Store room Stories
On the 7th Floor of the tower of Portobello School, Edinburgh. March 2nd 2011
Conversation with Pat (in the Home Economics Prep room)
“I do a s**t job” Pat said, but undoubtedly there’s pride taken in it. “I chop and prep onions and mushrooms, sort out pots and pans in the mornings each day.” She gestures to the view beyond the four large windows that look out over the Firth of Forth, on a beautifully clear day, “This is what keeps me sane!”
“I love standing here, this is my place, my saving grace! I can chop at the work top here and look out…I can see weather fronts coming over and even tell you what time the ferry comes in!” The prep room for Home Economics is seven stories up in Portobello School. The view from the window looks over an impressive array of functions, buildings and transportation nodes spread out in the landscape. The neighbouring school playground can be seen, the kids are playing football on the 5 a side pitch. A train races through the scene. The Portobello town centre is visible and beyond that, the Firth of Forth.
My gaze moves across the panorama to the site for the new school, which is visible from the window, adjacent to a golf course about a mile away. “I don’t want to change school,” explains Pat. “The new school will be low rise, I can’t imagine doing this job with just the view out of a small window on to a playground. The teachers are looking at the plans for the department at the moment. The original store room proposed by the architects was positioned in the centre of the classrooms…with no windows at all! That was instantly rejected!”
Have the architect’s consulted with the department? “Yes, but we’re still losing a lot of space. They’ve also separated the functions of the store rooms so I’d have to constantly move between them. As you can see, we use the lot of it!”
Every inch of shelf and cupboard space is filled with containers that hold pots, pan lids, cookie cutters, icing nozzles… Weighing scales waited patiently on shelves alongside food stuffs; tins of tomatoes, vats of flour, vegetable oil, gravy granules and many stacks of disposable plates. There is also just about enough floor space for two TVs and several trolleys containing trays with files and even lap tops, that sit in close proximity to a giant tub of dried pasta.
I am fascinated with all these objects and the stories they tell and are yet to be a part of. Everything in this store room is currently living an intermediate, dormant existence. These objects have made it here, their fate looming on the horizon, but they have not yet been called up to the front line of service.
As I take some photos, I notice how the room has acquired a domesticated atmosphere. Pat has populated the room like her kitchen at home, there are fridge magnets and mis-matching mugs.

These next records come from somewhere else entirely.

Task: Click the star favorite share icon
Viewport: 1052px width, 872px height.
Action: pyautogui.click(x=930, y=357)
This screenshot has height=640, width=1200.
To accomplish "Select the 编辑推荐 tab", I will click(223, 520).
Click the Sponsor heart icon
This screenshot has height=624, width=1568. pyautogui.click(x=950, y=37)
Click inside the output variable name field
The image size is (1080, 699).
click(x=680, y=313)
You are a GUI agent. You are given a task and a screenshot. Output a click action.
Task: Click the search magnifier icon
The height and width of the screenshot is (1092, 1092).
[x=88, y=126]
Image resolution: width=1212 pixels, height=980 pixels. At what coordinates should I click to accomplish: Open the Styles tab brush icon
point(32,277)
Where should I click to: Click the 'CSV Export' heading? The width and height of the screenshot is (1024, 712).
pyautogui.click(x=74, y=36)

There is a calendar, with beautiful black and white photographs of historical events in Edinburgh, several images of an old calendar have been cut out and stuck to the wall around the door.“These are great,” I say. “Aren’t they!” Pat replies, “I wish I had kept the labels of exactly what they are.” Nevertheless, Pat tells me about but them, and appears to have remembered the stories of most of them as if she’d taken the photos herself. Clearly, they represent familiar experiences and are beloved images of her home city.
There is a fluency and pride evident within the room. A joy and familiarity of being in the space. Another teacher walks in, “Have you heard the story about the mouse-mat!?” Obliviously, I had not. Pat told the story about the photographs that were taken in the room one morning, as part of a gift for the old head of department who had got promoted. “We were all photographed with our things. I had my sauce pans, others had bottles of champagne and other objects. We took the photos of us standing in a Calendar Girl’s style pose. We collaged them together – we each have a the collage, but we made one into a mouse mat as a gift. She laughed hysterically, you should see it, it’s still on her desk downstairs!”
Do you see much of the other departments? “We don’t really leave the staff base at break times, there isn’t enough time to go around the school. We’re all good friends in the department. We don’t really see other staff because they’re on a different floor, the building is poor for socialising with other staff and departments.”
It occurred to me that this was a perfect example of the concept I hope to capture in my investigation. The power objects have in the spaces we occupy and the interaction with our day-to-day lives has a meaningful effect on the way we use spaces and socialise within them. The photos taken on the morning Pat described were funny because of the associated memories of the objects that connected people and past memories of times spent together. The mischievous element served to celebrate the memories of a friend, in a ceremonial fashion, and the story is forever ingrained as part of that simple mouse mat.
Another teacher comes in and joins the conversation about the amount of space. “There’s a lot of floor space in this school, but we’re a big department because we’re a successful one. It seems like the architects have designed a Home Economics department to meet the requirements of a school for ‘x number of students’, instead of designing for Portobello School!”
As the transition to the new school begins, the question arises…What will become of rooms and places like this? Can the present school capture these experiences that people have within the building and transfer them into the new school, and inform how it is used? Or, does the act of moving to the new school building simply signify a death – the end of the era of Pat’s store room perfection? New buildings can never replicate every situation of the ones they replace. However, the space helps to conjure people and events, that turns a building into a place of memory and signifies the magical property of Portobello School.
It might be impossible to replicate, but the theory is there…can the new department become a place to experience, capture and remember?